4. Low initial investment mutual funds
Mutual funds are investment securities that allow you to invest in a portfolio of stocks and bonds with a single transaction, making them perfect for new investors.
The trouble is, many mutual fund companies require initial minimum investments of between $500 and $5,000. If you’re a first-time investor with little money to invest, those minimums can be out of reach. But some mutual fund companies will waive the account minimums if you agree to automatic monthly investments of between $50 and $100.
Automatic investing is a common feature with mutual fund and exchange-traded fund IRA accounts. It’s less common with taxable accounts, though its always worth asking if it’s available. Mutual fund companies that have been known to do this include Dreyfus, Transamerica, and T. Rowe Price.
An automatic investing arrangement is particularly convenient if you can do it through payroll savings. You can typically set up an automatic deposit situation through your payroll, in much the same way that you do with an employer-sponsored retirement plan. Just ask your human resources department how to set it up.

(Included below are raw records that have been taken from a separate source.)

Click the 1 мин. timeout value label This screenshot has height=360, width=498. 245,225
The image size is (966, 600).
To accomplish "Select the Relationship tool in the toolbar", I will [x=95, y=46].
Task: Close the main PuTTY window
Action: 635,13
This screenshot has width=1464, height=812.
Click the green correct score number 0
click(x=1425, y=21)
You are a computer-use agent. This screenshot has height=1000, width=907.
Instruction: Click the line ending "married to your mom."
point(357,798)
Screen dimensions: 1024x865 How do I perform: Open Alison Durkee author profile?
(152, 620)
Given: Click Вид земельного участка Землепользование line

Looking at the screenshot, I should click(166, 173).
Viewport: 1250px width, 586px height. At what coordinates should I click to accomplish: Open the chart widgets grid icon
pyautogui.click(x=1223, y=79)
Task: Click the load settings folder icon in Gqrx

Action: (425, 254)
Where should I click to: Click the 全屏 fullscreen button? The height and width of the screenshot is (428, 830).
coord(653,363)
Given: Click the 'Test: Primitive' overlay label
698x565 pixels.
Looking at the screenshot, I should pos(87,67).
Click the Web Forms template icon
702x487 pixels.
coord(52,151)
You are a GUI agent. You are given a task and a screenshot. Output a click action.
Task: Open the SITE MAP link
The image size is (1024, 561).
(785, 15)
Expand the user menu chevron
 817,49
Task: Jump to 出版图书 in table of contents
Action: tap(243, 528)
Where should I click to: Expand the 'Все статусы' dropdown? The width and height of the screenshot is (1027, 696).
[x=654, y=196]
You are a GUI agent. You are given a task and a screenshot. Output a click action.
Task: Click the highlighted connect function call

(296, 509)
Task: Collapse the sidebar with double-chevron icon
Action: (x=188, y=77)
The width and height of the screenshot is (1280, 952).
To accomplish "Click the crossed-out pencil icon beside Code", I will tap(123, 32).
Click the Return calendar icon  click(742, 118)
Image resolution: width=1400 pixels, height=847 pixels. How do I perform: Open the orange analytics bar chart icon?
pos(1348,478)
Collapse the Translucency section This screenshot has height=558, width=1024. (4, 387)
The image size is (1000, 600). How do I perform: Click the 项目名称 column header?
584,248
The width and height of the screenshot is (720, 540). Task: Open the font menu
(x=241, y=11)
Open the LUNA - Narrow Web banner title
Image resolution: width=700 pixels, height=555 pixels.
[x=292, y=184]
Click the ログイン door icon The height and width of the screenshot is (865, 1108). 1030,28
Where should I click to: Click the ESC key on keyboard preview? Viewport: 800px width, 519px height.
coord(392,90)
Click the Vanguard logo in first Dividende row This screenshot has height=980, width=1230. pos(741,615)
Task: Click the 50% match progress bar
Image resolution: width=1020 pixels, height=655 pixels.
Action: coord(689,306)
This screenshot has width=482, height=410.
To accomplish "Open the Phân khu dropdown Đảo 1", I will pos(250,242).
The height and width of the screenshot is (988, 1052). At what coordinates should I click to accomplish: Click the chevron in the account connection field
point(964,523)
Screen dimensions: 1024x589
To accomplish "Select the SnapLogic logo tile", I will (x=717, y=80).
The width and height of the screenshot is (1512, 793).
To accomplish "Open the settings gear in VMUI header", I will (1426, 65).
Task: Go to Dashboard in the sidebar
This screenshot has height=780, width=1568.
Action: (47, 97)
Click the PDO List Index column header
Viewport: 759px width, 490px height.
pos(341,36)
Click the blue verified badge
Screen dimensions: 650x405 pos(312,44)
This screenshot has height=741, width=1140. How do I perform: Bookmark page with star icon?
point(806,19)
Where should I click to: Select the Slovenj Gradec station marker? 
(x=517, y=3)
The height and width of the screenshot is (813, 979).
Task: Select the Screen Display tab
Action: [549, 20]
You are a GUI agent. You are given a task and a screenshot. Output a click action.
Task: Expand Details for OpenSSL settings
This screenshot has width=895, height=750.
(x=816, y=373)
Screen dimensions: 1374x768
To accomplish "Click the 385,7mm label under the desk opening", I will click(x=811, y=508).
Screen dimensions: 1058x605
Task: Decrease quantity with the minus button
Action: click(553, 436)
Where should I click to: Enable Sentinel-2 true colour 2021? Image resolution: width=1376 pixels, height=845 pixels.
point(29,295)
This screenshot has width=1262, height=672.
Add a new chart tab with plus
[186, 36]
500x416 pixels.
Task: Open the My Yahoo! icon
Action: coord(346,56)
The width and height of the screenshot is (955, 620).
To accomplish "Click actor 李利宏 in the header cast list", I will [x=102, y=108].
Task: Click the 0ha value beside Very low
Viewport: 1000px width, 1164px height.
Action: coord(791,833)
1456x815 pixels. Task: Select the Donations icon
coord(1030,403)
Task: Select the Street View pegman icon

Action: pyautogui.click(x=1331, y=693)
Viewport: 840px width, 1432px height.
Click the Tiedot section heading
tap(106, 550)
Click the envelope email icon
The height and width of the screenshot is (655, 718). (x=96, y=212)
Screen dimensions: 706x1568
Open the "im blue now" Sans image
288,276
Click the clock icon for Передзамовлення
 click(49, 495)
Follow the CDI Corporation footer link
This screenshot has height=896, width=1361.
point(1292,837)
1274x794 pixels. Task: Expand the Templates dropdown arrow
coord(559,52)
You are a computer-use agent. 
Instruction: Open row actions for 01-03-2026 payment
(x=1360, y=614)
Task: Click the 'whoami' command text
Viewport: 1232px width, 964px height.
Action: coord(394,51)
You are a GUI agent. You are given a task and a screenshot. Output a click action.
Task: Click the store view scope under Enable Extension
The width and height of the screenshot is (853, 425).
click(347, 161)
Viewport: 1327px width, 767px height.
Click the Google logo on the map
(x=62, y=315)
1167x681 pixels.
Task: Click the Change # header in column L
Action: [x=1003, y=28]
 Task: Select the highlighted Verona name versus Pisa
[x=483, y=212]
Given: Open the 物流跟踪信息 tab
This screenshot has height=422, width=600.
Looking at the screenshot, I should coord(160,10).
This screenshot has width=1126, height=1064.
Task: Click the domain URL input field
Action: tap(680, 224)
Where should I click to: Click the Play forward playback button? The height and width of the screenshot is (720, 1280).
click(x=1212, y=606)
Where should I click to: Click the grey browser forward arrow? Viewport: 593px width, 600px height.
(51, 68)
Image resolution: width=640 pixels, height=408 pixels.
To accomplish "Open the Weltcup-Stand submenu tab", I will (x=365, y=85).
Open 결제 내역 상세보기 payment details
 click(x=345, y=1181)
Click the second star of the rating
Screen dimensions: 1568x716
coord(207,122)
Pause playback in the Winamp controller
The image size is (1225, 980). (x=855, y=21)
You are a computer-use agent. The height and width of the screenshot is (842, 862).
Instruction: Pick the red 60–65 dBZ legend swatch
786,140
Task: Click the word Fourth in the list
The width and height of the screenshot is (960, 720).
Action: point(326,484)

Learn more about getting started with mutual fund investing here.
5. Treasury securities
Not many small investors begin their investment journey with the United States Treasury securities, but you can. You’ll never get rich with these securities, but it is an excellent place to park your money – and earn some interest – until you are ready to go into higher risk/higher return investments.
Treasury securities, also known as savings bonds, are easy to buy through the U.S. Treasury’s bond portal Treasury Direct. There you can buy fixed-income U.S. government securities with maturities of anywhere from 30 days to 30 years in denominations as low as $100.
You can also use Treasury Direct to buy Treasury Inflation Protected Securities, or TIPS. These not only pay interest, but they also make periodic principal adjustments to account for inflation based on changes in the consumer price index.
And as is the case with mutual funds, you can also arrange to have your Treasury Direct account funded through payroll savings.
There are plenty of ways to start investing with little money. You just have to get started. Once you do, it will get easier as time goes on. And your future self will love you for it.